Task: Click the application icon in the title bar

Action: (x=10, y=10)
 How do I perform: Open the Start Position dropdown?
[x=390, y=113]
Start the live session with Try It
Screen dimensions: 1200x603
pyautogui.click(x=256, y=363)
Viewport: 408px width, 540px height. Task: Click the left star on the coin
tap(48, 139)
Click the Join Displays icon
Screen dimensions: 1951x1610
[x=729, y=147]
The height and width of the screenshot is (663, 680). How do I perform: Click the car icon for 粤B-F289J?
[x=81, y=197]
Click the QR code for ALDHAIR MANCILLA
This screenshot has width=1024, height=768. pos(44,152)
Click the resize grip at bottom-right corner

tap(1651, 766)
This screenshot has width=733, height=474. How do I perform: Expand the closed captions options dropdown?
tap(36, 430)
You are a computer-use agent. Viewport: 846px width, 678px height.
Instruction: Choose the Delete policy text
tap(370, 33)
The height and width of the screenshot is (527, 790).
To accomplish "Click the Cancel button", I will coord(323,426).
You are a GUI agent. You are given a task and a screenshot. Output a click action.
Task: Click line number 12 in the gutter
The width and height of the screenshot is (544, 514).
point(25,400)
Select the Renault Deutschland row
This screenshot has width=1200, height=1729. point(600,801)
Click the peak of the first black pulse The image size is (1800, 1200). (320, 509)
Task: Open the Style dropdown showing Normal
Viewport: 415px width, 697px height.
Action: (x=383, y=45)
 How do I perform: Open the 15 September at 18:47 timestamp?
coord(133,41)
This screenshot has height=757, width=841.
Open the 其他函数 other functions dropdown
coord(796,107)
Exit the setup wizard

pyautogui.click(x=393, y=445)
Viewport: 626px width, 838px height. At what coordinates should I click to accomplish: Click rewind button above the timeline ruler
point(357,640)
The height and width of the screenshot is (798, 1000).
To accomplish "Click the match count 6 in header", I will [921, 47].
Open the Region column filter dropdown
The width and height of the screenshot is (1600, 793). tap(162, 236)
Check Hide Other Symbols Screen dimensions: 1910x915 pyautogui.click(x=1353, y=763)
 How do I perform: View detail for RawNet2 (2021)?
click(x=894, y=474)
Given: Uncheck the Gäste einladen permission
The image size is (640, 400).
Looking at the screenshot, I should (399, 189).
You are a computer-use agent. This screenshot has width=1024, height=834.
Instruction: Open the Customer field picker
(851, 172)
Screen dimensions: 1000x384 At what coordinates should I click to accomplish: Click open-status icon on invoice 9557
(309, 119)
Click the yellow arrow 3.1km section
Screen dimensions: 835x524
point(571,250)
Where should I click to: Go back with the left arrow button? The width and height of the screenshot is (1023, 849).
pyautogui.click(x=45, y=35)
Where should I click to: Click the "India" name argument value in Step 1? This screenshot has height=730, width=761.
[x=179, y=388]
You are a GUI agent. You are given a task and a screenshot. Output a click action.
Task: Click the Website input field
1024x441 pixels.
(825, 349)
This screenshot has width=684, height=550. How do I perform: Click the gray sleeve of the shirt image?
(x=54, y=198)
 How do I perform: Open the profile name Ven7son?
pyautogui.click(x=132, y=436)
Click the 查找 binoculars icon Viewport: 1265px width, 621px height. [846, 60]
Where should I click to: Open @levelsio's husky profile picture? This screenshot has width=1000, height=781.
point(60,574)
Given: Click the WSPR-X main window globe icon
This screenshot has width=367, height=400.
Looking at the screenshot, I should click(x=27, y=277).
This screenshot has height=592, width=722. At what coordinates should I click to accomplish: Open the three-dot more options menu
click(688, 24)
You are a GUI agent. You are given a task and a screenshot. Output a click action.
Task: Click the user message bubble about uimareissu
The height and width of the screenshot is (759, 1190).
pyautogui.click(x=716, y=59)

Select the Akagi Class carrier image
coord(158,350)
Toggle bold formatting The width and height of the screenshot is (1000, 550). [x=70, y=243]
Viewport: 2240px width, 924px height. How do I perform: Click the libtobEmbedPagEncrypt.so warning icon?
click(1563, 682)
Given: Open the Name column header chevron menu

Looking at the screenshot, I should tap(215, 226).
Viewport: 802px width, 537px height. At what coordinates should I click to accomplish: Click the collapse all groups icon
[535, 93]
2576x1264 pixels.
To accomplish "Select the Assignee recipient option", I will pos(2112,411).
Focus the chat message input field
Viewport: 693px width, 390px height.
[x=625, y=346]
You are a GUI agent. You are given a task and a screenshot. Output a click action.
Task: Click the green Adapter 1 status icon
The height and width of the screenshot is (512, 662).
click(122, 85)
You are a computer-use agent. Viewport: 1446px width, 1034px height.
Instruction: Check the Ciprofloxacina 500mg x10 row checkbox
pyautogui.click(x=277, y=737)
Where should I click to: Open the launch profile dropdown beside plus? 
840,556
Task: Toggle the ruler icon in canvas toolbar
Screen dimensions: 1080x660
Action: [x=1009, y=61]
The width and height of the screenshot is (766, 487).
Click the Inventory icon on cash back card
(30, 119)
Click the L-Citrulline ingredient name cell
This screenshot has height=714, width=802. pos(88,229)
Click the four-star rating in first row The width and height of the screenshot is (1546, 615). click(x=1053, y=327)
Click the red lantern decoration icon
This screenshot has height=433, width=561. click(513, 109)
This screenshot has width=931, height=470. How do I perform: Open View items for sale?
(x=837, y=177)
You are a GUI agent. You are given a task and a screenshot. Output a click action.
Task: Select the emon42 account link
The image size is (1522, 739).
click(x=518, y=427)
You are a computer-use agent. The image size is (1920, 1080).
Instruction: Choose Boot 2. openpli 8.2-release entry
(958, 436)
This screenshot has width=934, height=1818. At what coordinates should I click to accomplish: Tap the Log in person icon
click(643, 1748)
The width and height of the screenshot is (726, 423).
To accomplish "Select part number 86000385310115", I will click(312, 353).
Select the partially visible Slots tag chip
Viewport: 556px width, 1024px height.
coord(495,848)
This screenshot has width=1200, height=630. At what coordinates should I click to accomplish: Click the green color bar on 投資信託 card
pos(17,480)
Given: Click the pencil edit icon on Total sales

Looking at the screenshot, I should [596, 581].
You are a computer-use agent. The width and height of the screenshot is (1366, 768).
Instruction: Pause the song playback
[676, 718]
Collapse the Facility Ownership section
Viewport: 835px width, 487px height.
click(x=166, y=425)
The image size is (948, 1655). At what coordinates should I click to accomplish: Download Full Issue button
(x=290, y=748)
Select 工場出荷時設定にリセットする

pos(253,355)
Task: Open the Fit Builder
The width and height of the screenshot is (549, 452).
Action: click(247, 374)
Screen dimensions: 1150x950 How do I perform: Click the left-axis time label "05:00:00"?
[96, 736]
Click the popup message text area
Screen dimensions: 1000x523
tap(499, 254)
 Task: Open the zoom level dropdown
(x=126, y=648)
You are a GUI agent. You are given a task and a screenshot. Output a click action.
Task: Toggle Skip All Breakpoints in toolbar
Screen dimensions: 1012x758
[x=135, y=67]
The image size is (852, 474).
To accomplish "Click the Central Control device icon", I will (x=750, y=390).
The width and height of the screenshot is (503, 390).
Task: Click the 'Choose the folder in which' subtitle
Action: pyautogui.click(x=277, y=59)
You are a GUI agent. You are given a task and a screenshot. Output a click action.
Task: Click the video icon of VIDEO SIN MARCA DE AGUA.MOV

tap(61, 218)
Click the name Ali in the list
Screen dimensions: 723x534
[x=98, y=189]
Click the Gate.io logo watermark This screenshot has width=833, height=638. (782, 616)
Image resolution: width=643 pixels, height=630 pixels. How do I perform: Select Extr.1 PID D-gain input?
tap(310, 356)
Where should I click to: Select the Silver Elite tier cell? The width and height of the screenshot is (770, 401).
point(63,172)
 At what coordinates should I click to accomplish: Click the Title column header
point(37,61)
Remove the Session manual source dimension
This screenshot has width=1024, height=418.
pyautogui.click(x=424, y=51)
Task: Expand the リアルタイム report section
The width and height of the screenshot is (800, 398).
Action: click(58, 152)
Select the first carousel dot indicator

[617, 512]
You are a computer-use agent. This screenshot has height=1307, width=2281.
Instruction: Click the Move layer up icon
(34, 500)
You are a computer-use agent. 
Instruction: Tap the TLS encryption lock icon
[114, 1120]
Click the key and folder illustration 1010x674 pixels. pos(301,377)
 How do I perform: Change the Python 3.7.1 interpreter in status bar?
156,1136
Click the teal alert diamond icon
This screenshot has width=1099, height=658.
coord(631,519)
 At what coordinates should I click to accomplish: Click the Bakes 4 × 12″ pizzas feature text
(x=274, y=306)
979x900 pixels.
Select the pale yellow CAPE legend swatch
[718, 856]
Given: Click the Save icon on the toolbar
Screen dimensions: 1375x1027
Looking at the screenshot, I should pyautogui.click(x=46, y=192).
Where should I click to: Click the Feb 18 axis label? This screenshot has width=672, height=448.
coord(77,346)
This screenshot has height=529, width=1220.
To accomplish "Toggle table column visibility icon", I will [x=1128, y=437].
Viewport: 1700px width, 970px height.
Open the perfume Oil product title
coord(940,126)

### Task statement:
Reproduce the entries exactly, but only from their first line to the line holding "You are a computer-use agent. Viewport: 846px", with that last line kept.

### Exercise output:
Task: Click the application icon in the title bar

Action: (x=10, y=10)
 How do I perform: Open the Start Position dropdown?
[x=390, y=113]
Start the live session with Try It
Screen dimensions: 1200x603
pyautogui.click(x=256, y=363)
Viewport: 408px width, 540px height. Task: Click the left star on the coin
tap(48, 139)
Click the Join Displays icon
Screen dimensions: 1951x1610
[x=729, y=147]
The height and width of the screenshot is (663, 680). How do I perform: Click the car icon for 粤B-F289J?
[x=81, y=197]
Click the QR code for ALDHAIR MANCILLA
This screenshot has width=1024, height=768. pos(44,152)
Click the resize grip at bottom-right corner

tap(1651, 766)
This screenshot has width=733, height=474. How do I perform: Expand the closed captions options dropdown?
tap(36, 430)
You are a computer-use agent. Viewport: 846px width, 678px height.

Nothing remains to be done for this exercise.